One notable feature of the relaunched store is that all Docomo Pacific products, phones, and other gadgets are not merely for display “because we want the customers to touch everything that is here” similar to the Docomo Pacific branch in Susupe.
Also, “we doubled the size of the store. We are now looking at a floor area of 2,000 square feet so we can put and accomodate all the customer’s needs in one place,” Manning said.
This makes the Docomo Pacific Gualo Rai branch its largest store in the CNMI.
The store was remodeled in anticipation of a surge of Docomo Pacific services in the Commonwealth, as Docomo Pacific’s undersea cable, ATISA, is set to go online.
Kriegel said, “Everybody will get the chance to go around to our demo sites in the store and try out our triple digit internet speed. You will be able to see an internet speed of 100 megabit per second so you can see what is it like to try download a full movie or stream a video. We look forward to bringing that to the homes of consumers and to businesses.
“This will make it the CNMI’s widest 4G LTE coverage, which means more coverage, more access to data anytime and anywhere. This experience will be consistent for you at all times of the day,” Krigel added.
He pointed out that ATISA is now open for businesses. “ATISA has come to life and we are offering businesses access to the global internet.”
ATISA’s first customers are the Commonwealth Port Authority at the Francisco C. Ada-Saipan International Airport, the Susupe fire station, the Aquarius Beach Tower Hotel, and the Aqua Resort Club “who are experiencing the benefits of faster access to the global internet. We would love to serve other business and we are ready for you now.”

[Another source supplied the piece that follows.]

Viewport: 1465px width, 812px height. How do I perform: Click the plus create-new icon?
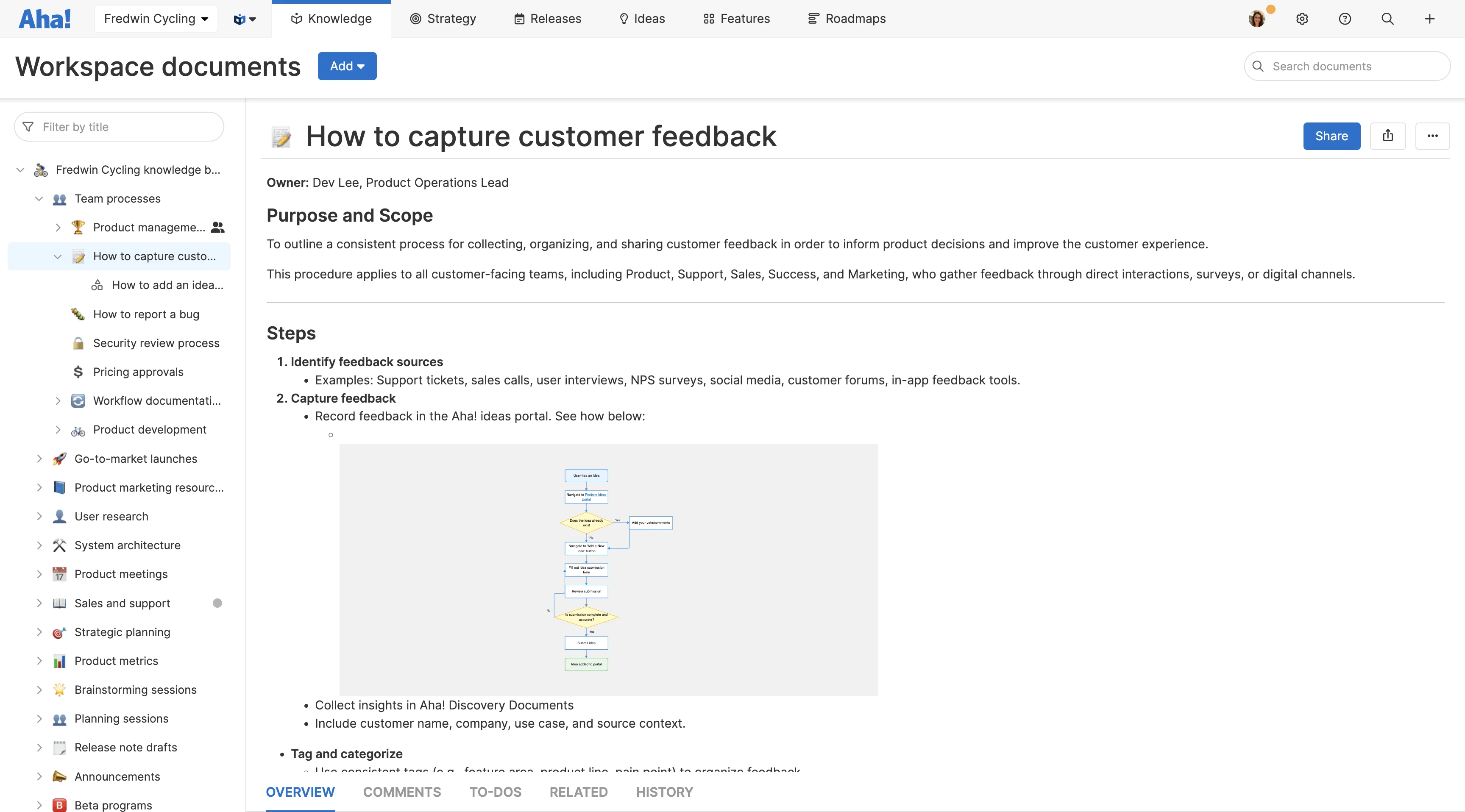[1429, 19]

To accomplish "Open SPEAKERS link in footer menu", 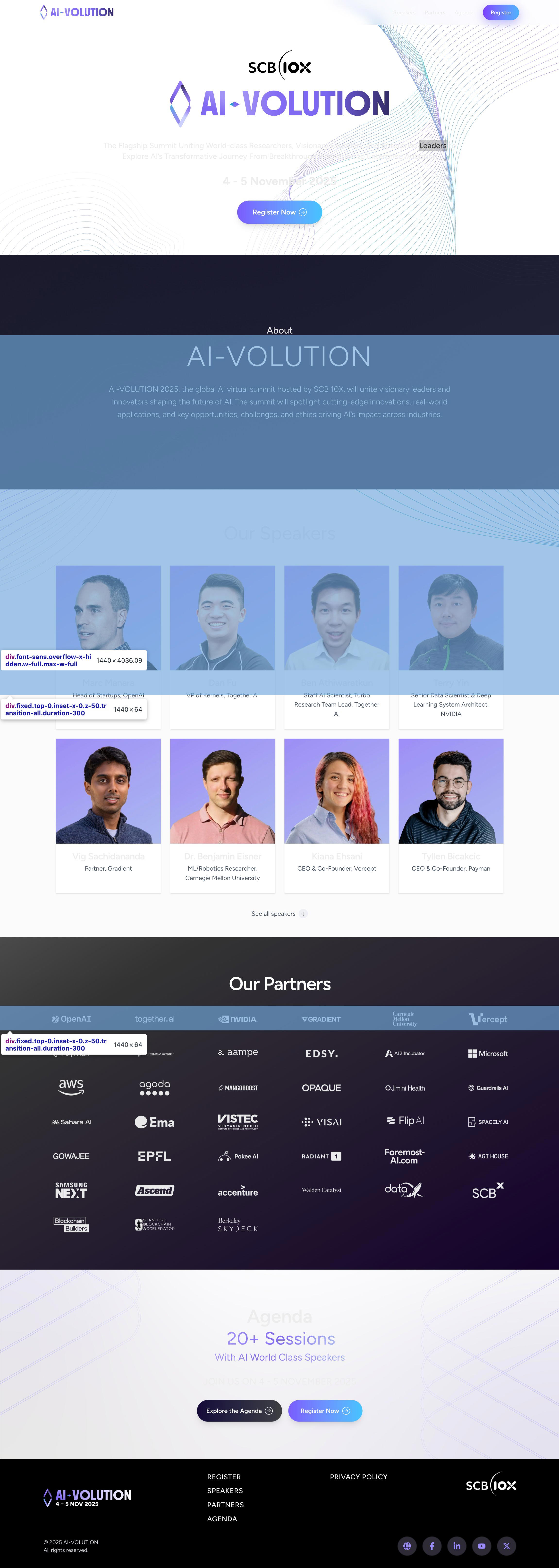I will tap(225, 1491).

In August, Docomo Pacific will open up various services to consumers such as fixed line services, the internet, home telephone, and the cable TV with Tivo.
“The Tivo experience will bring high definition television, along with what the world’s television experience that combines cable TV channels with all the best internet services like Netflix, Hulu, YouTube into one experience. You can search once and have all the results show in one place and then you can record up to six shows simultaneously,” Kreigel said.
Faster and better internet service and coverage does not mean higher price.
“Our commitment even from the start is to make sure that the CNMI pays no more for any of our services than the people in Guam. It is what we call the One Marianas approach, which means there is no premium to being a consumer anywhere else. We treat all as one. Our prices are available in the Guam website and that is the price that our consumers will pay here,” Kreigel added.
Torres knows the importance of technology and the potential that awaits the CNMI.
“It is an honor that we have Docomo Pacific to be part of our lives and community. The government and Docomo Pacific has a good partnership through continuous communication and updating. With the investments we have here in the CNMI, intellectual technology is not a luxury, it is a need and this is how we communicate around the world.”